2. Industri: Jumlah tenaga kerja yang sangat besar dan murah serta ketersediaan kawasan industri yang juga melimpah menjadi daya tarik negara-negara maju untuk merelokasi industrinya ke Indonesia. Indonesia juga belum sampai pada pencapaian efisiensi industri yang menggembirakan dikarenakan permasalahan energi yang belum sepenuhnya tertanggulangi dengan baik.
3.Informasi: Pendidikan tidak dapat dilepaskan dari informasi. Saat ini pemerintah masih terus berupaya meningkatkan taraf pendidikan rakyat Indonesia. Sekolah-sekolah Tinggi dan Kejuruan masih didominasi di kota-kota besar/Ibukota profinsi. Dari sisi teknologi informasi, jumlah satuan daya sambung telepon dan penetrasi sambungan Internet masih akan terus berkembang karena pada saat ini masih terkonsentrasi terbesar di Jawa dan wilayah Indonesia Bagian Barat.
4.Kreatif: Tanpa disadari, peradaban Indonesia dan warisan budayanya sangatlah tinggi dan telah berlangsung berabad-abad yang silam. Bukti supremasi peradaban Indonesia bisa dilihat dari warisan produk budaya Indonesia seperti kecanggihan enjiniring pada Borobudur, teknik pembuatan kapal, beladiri tradisional, tari-tarian, alat musik, senjata tradisional, pengobatan tradisional, sandang, dan masih banyak lainnya.
Dibutuhkan upaya yang sitematis dan terencana dalam mensikapi keunikan yang dimiliki Indonesia ini, yang harus dilakukan oleh Pemerintah Indonesia adalah mengenali warisan budaya nya dan berfikir kreatif untuk pengembangannya dalam kontek masa depan.

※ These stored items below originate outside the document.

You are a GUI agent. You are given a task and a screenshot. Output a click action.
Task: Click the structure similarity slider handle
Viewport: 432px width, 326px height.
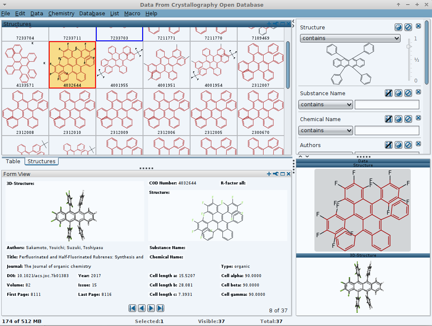tap(409, 45)
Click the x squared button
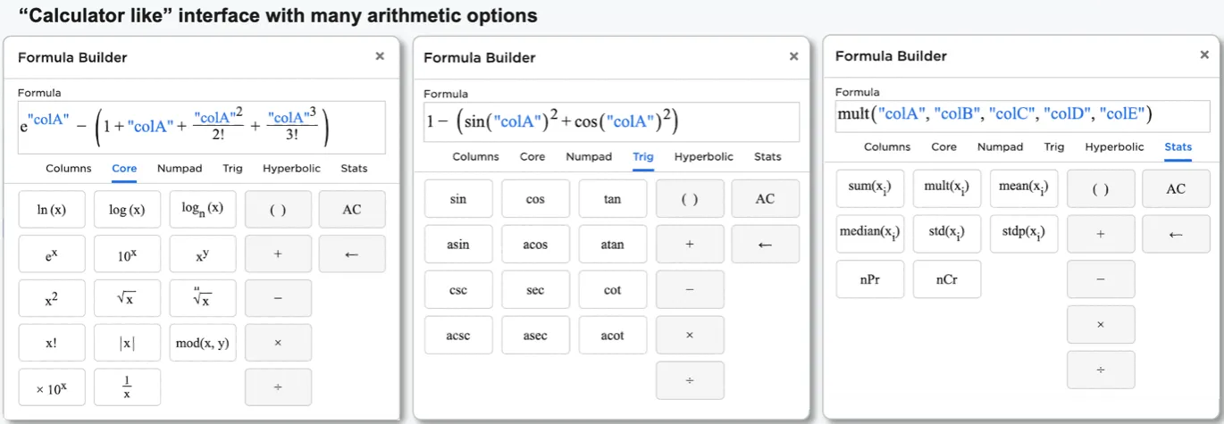The width and height of the screenshot is (1224, 424). (52, 299)

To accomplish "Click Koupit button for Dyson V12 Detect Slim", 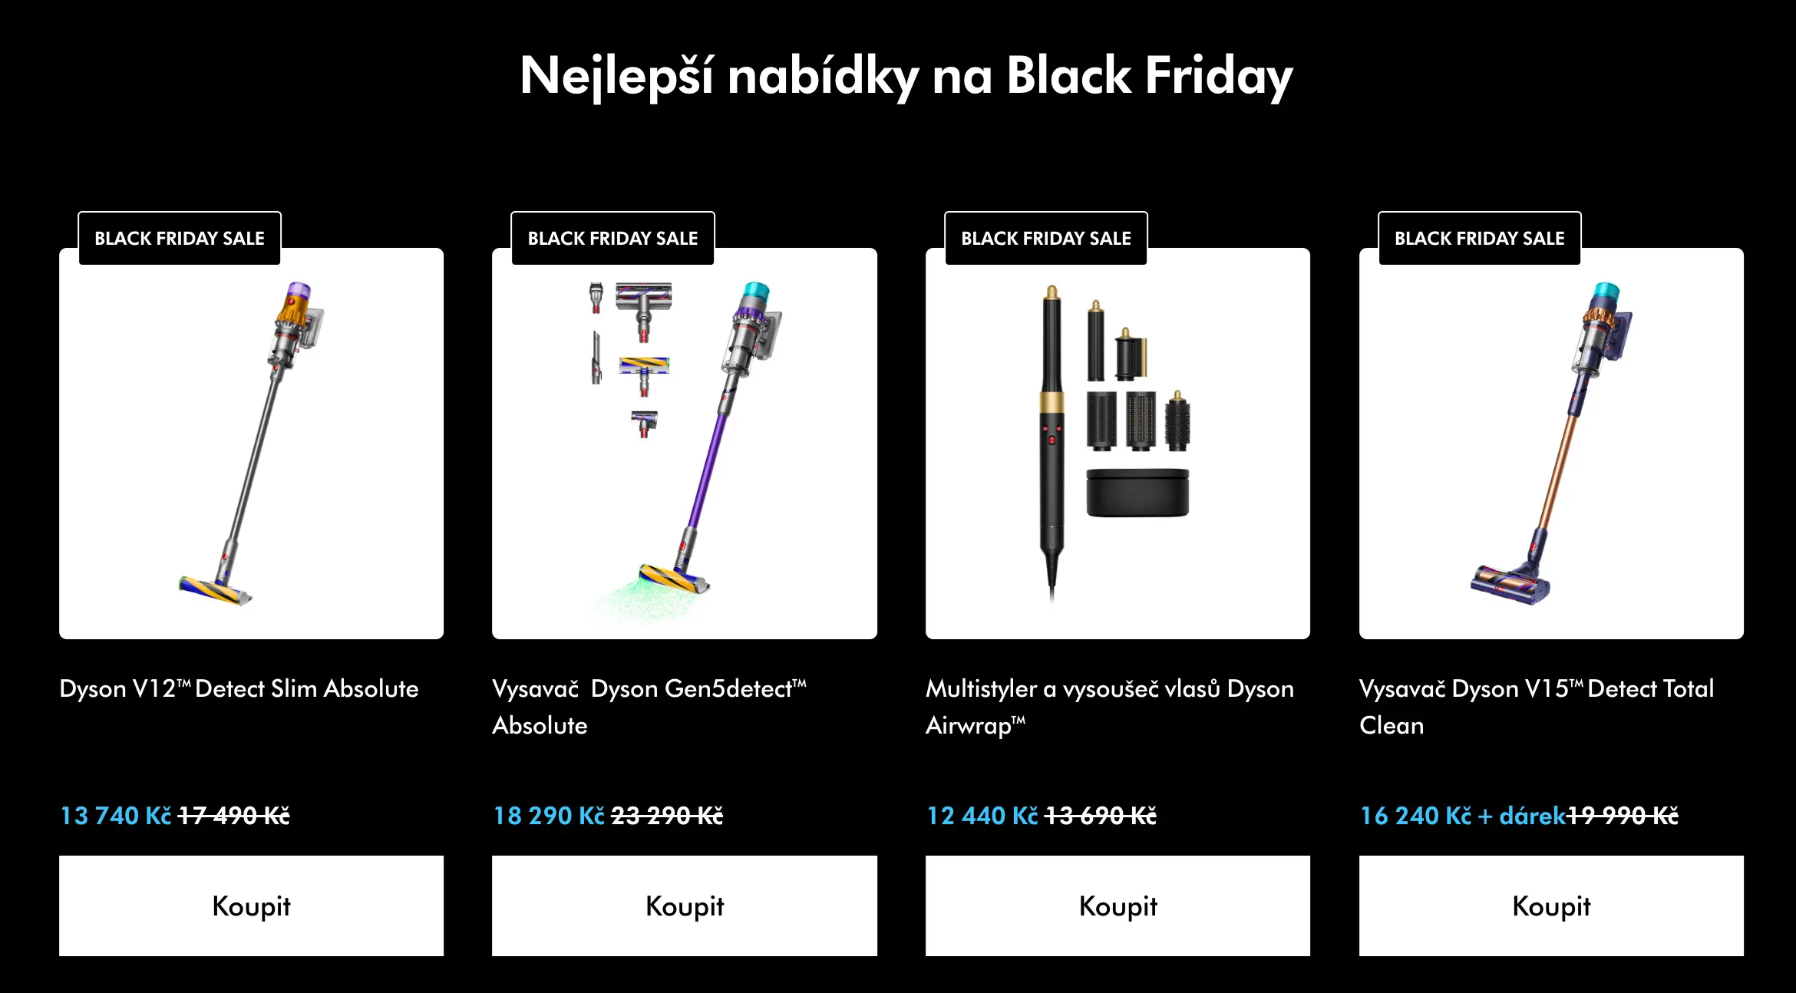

Menurut Florida adalah tidak cukup bila swasta atau pemerintah berfikir dengan hanya membangun kawasan industri yang canggih maka akan segera tercipta suatu lingkungan yang kreatif. Dibutuhkan kemampuan untuk melihat penciptaan ekonomi dari beberapa sudut, seperti dari ekonomi itu sendiri, dari sisi teknologi dan dari sisi artistik & kreatif. Disetiap daerah yang memiliki tingkat ekonomi tinggi, terdapat karakter-karakter yang terdiri dari 3 komposisi : Talenta, Toleransi dan Teknologi.

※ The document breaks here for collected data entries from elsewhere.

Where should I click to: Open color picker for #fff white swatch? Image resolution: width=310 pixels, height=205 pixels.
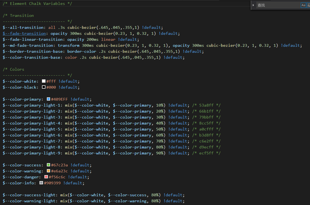click(x=44, y=81)
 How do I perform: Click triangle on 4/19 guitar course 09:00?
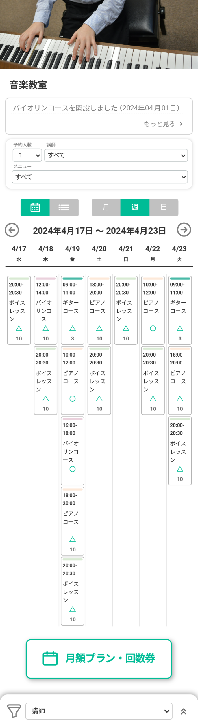73,328
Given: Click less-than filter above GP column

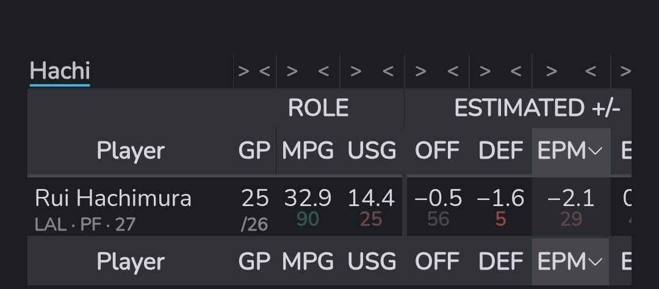Looking at the screenshot, I should point(265,72).
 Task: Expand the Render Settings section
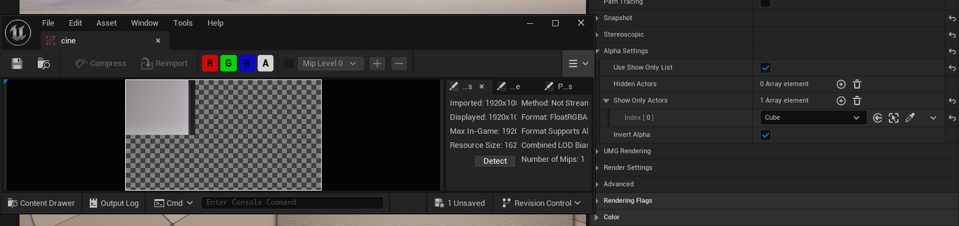pos(628,168)
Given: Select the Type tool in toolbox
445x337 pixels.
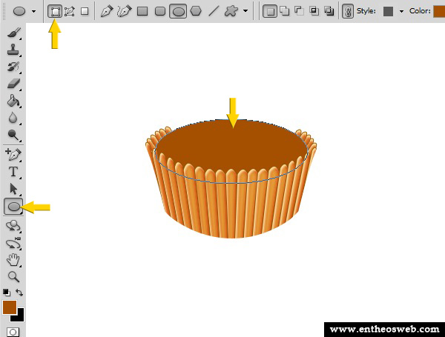Looking at the screenshot, I should 13,172.
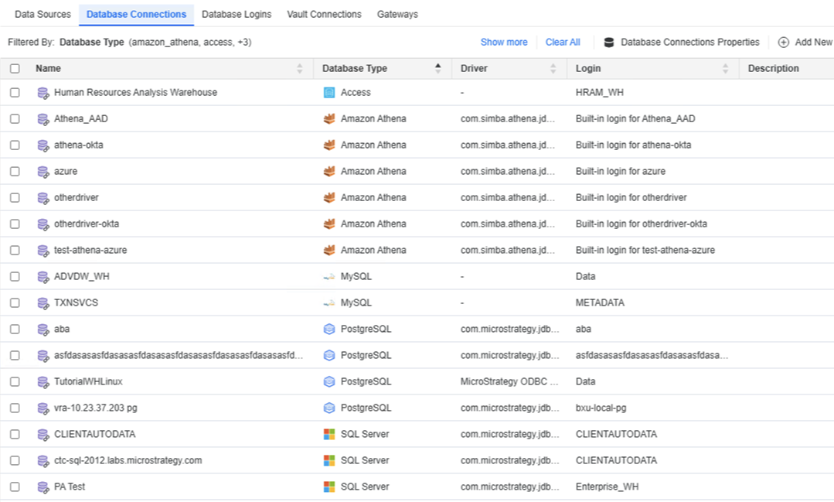834x502 pixels.
Task: Click Show more filter link
Action: pos(504,43)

1. Talenta: Orang-orang yang memiliki talenta memiliki penghasilan yang tinggi dari gagasan-gagasan kreatifnya. John Howkins menyebut mereka sebagai orang-orang yang hidup dari penciptaan gagasan dan mengeksploitasinya dengan berbagai cara.

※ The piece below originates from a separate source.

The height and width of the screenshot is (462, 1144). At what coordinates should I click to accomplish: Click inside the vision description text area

2. Toleransi: Florida mengatakan bahwa saat ini lapangan pekerjaan akan tercipta di tempat-tempat dimana terdapat konsentrasi yang tinggi dari para pekerja kreatif, bukan kebalikannya. Mengapa, mudah saja, orang-orang yang memiliki talenta tinggi memiliki daya tawar yang tinggi, mereka memiliki banyak alternatif karena permintaan tinggi. Bila mereka ditawari pekerjaan didaerah-daerah yang sepi dan membosankan, mereka cenderung akan menolak, maka yang lebih berkepentingan adalah user dari pekerja kreatif ini dan user akan mengalah, asalkan mereka mendapat SDM yang berkualitas. Apa hubungannya dengan Toleransi ? Ini berkaitan dengan iklim keterbukaan. Bila suatu daerah memiliki tingkat toleransi yang tinggi terhadap gagasan-gagasan yang cerdas dan kontroversial, serta mendukung orang-orang yang berani berbeda, maka iklim penciptaan kreatifitas dan inovasi akan semakin kondusif, karena pekerja kreatif dapat bebas mengekpresikan gagasannya. Termasuk dalam toleransi adalah kemudahan untuk memulai usaha baru dan ketersediaan kanal-kanal solusi finansial untuk mengembangkan bisnis.
3. Teknologi. Teknologi sudah menjadi keharusan dan berperan dalam mempercepat, meningkatkan kualitas dan mempermudah kegiatan bisnis dan bersosial. Teknologi menunjang produktifitas. Dengan demikian, kemudahan mengakses dan membeli teknologi, transfer teknologi adalah faktor penting dalam pembangunan ekonomi kreatif. Contoh dalam penggunaan perangkat lunak. Bagi Negara berkembang seperti Indonesia, pembelian lisensi perangkat lunak adalah suatu kendala besar karena harga perangkat lunak di Jakarta masih relatif sama dengan harga di New York. Tentu dirasakan mahal oleh sebagian besar masyarakat Indonesia. Biaya mengakses internet di Indonesia juga masih dirasakan terlalu tinggi dibandingkan dengan negara-negara tetangga. Ini adalah faktor penghambat kelancaran lahirnya industri-industri baru.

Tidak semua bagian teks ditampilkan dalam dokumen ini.